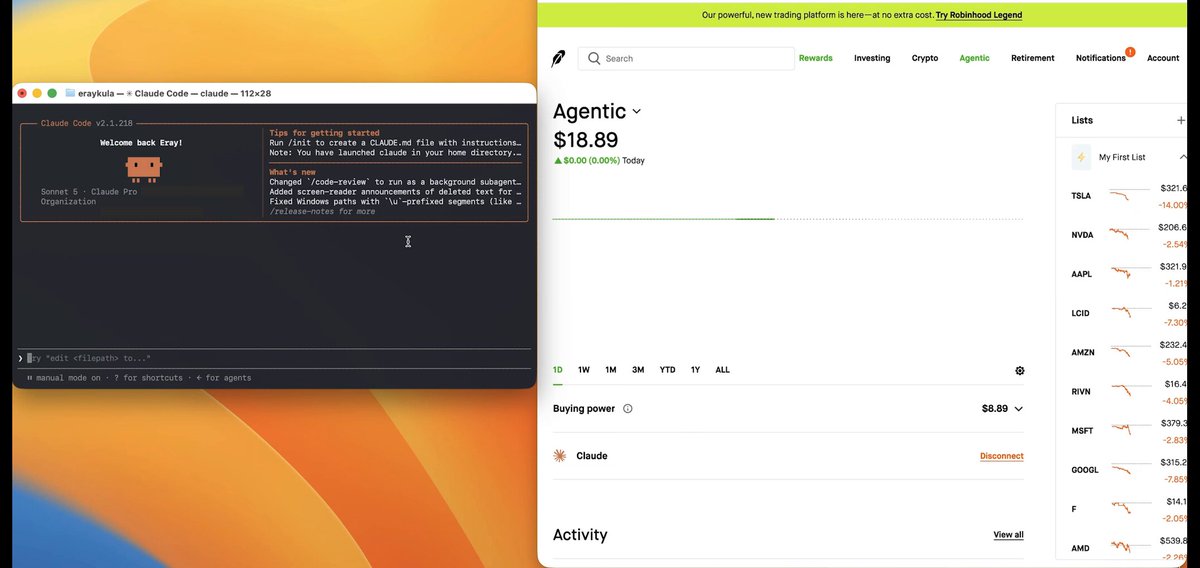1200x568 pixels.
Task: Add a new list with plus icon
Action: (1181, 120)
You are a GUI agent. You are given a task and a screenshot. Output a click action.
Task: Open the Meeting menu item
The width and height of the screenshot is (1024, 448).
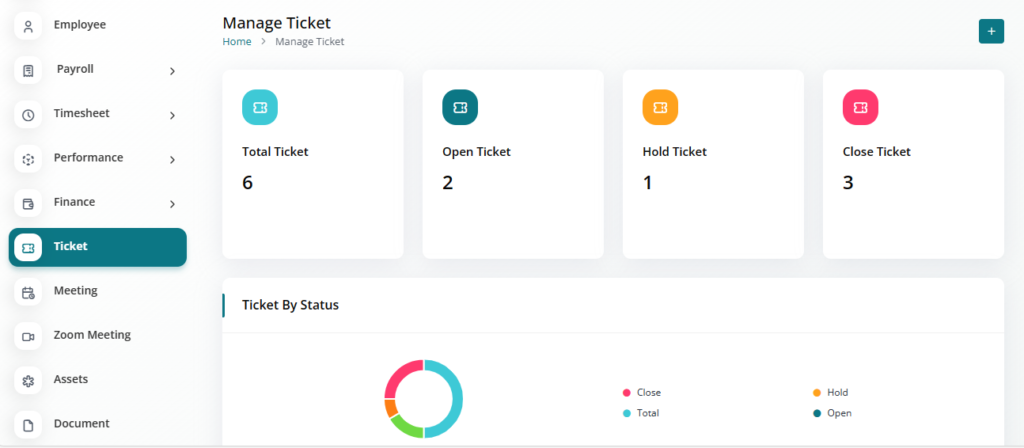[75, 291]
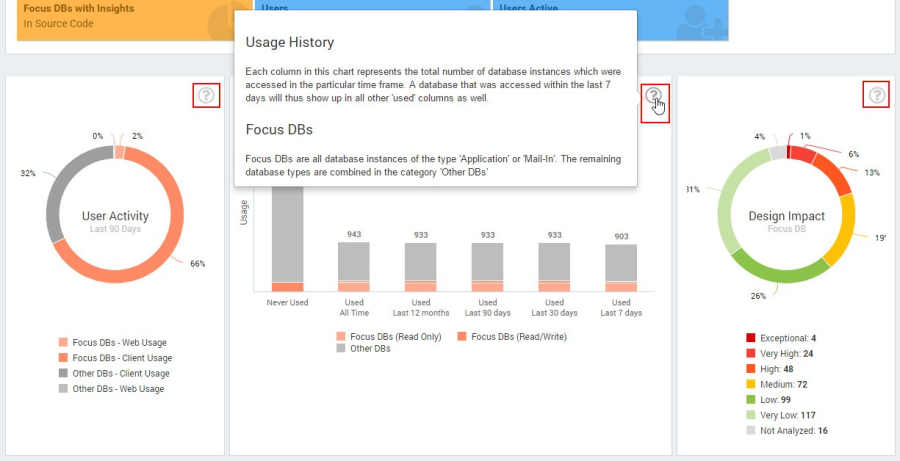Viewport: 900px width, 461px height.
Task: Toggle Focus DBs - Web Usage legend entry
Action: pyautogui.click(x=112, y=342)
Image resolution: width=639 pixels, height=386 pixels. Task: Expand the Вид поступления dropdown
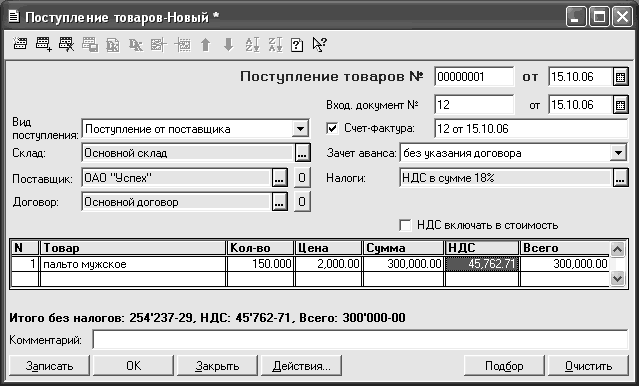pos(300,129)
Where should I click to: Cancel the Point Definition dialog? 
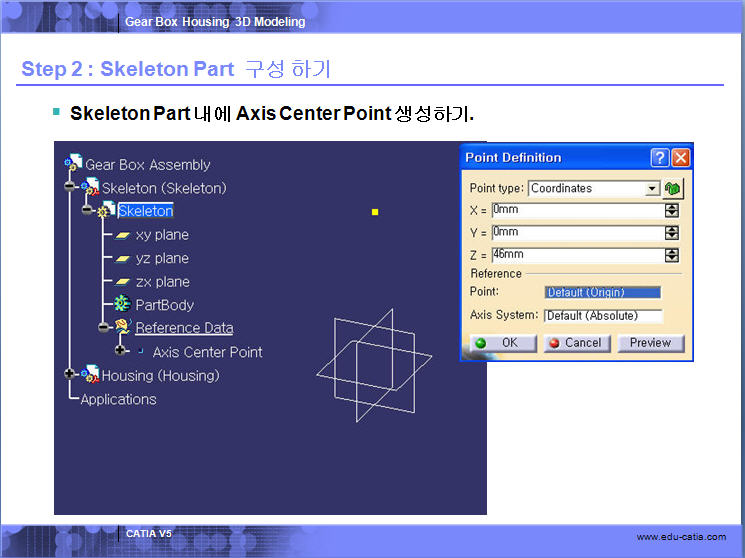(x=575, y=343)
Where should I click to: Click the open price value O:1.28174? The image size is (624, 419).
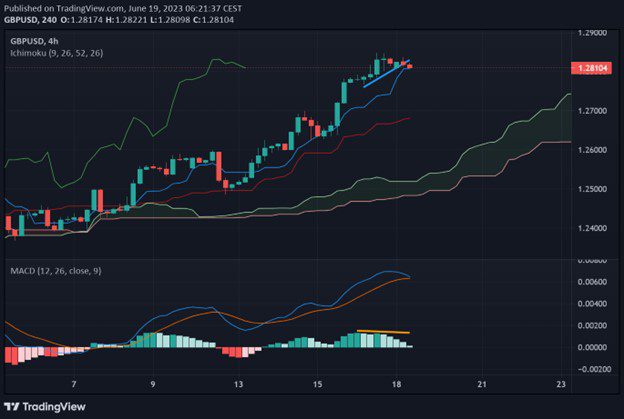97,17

**Job**
Format the listing above as a numbered list, omitting any blank lines and leaving out the pictures.

**Exercise answer**
1. 1200x568 pixels.
2. Task: Add a new list with plus icon
3. Action: (1181, 120)
4. You are a GUI agent. You are given a task and a screenshot. Output a click action.
5. Task: Open the Meeting menu item
6. The width and height of the screenshot is (1024, 448).
7. [75, 291]
8. Viewport: 900px width, 461px height.
9. Task: Toggle Focus DBs - Web Usage legend entry
10. Action: pyautogui.click(x=112, y=342)
11. Image resolution: width=639 pixels, height=386 pixels. Task: Expand the Вид поступления dropdown
12. pos(300,129)
13. Where should I click to: Cancel the Point Definition dialog? 
14. (x=575, y=343)
15. Where should I click to: Click the open price value O:1.28174? The image size is (624, 419).
16. 97,17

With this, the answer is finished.